▶ _Instruction 1_:
Answer these questions using the fan commentary below.
(a) According to the heading, what does Cinder Fall try to have?
(b) What is the name of the arc the commentary says it is now entering?
(c) How long had it been when Cinder's voice came as a relief to Glynda?
▶ _Instruction 2_: Transcribe word for word the part of the fan commentary starting at "glynda that’s gay." and ending at "on Glynda’s well-being.".

▶ _Text shown_:

CINDER FALL TRIES TO HAVE MANNERS. AND FAILS. BUT SHE TRIES.
it’s been a WHILE but i’m STILL HERE!!!!!!!!! also i’m a little late to the draw and also unlike w/ prior chaps i did actually read this one when it came out so i’ve had my first run already. BUT that means i actually get 2 Focus so lets get this party started
so we’re now entering into the New Umbraroot Arc which Frightens me on a deep and intrinsic scale because now i have no padding to ready me for whatever the Hell is going to occur, but i do know it will be gay(er) than the current content was (is/shall be) and here’s the proof
It had only been a day, but the sound of Cinder’s voice was a relief to Glynda’s senses.
glynda that’s gay. hey. hey. glynda have u been told yr a lesbian. lesbeeb. besbion--
“Not at all.” Thank god. It was one thing to be traveling with Cinder Fall. It was entirely another to have her checking in on Glynda’s well-being.

▶ _Supplied material_:
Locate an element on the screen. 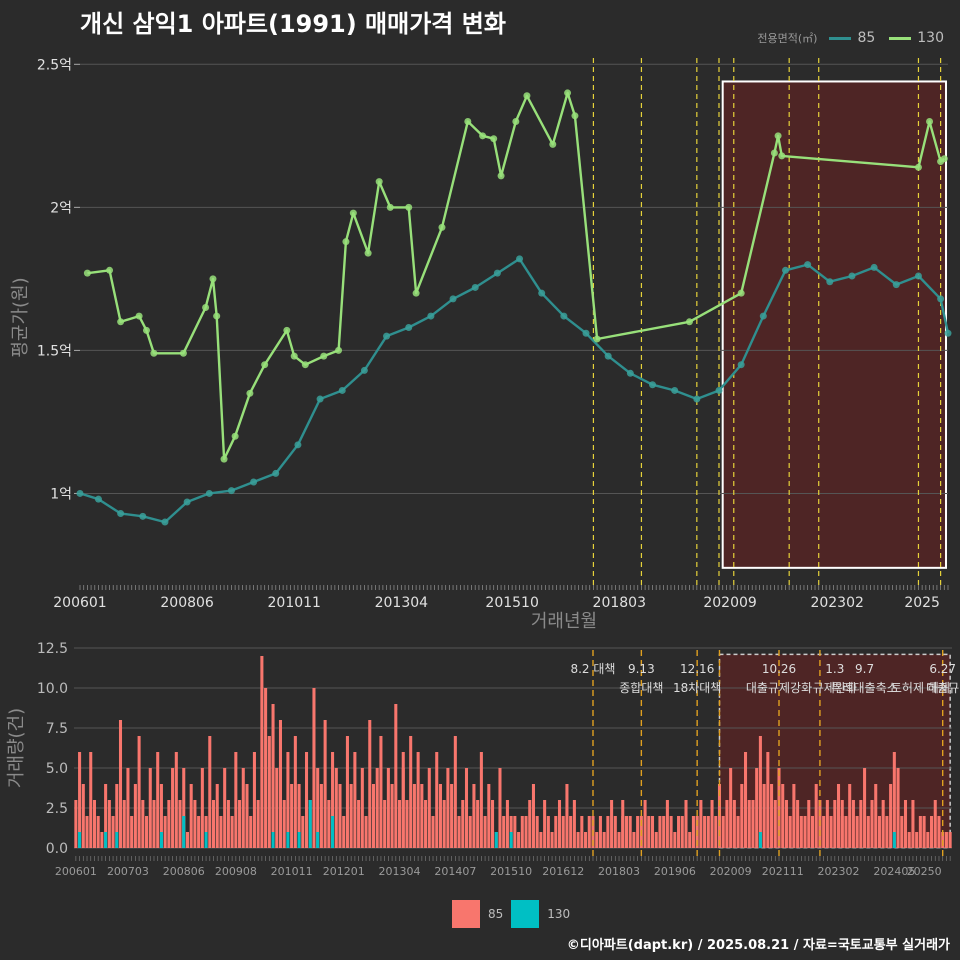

▶ _Reply 1_:
(a) Manners
(b) The New Umbraroot Arc
(c) Only a day

▶ _Reply 2_:
glynda that’s gay. hey. hey. glynda have u been told yr a lesbian. lesbeeb. besbion--
“Not at all.” Thank god. It was one thing to be traveling with Cinder Fall. It was entirely another to have her checking in on Glynda’s well-being.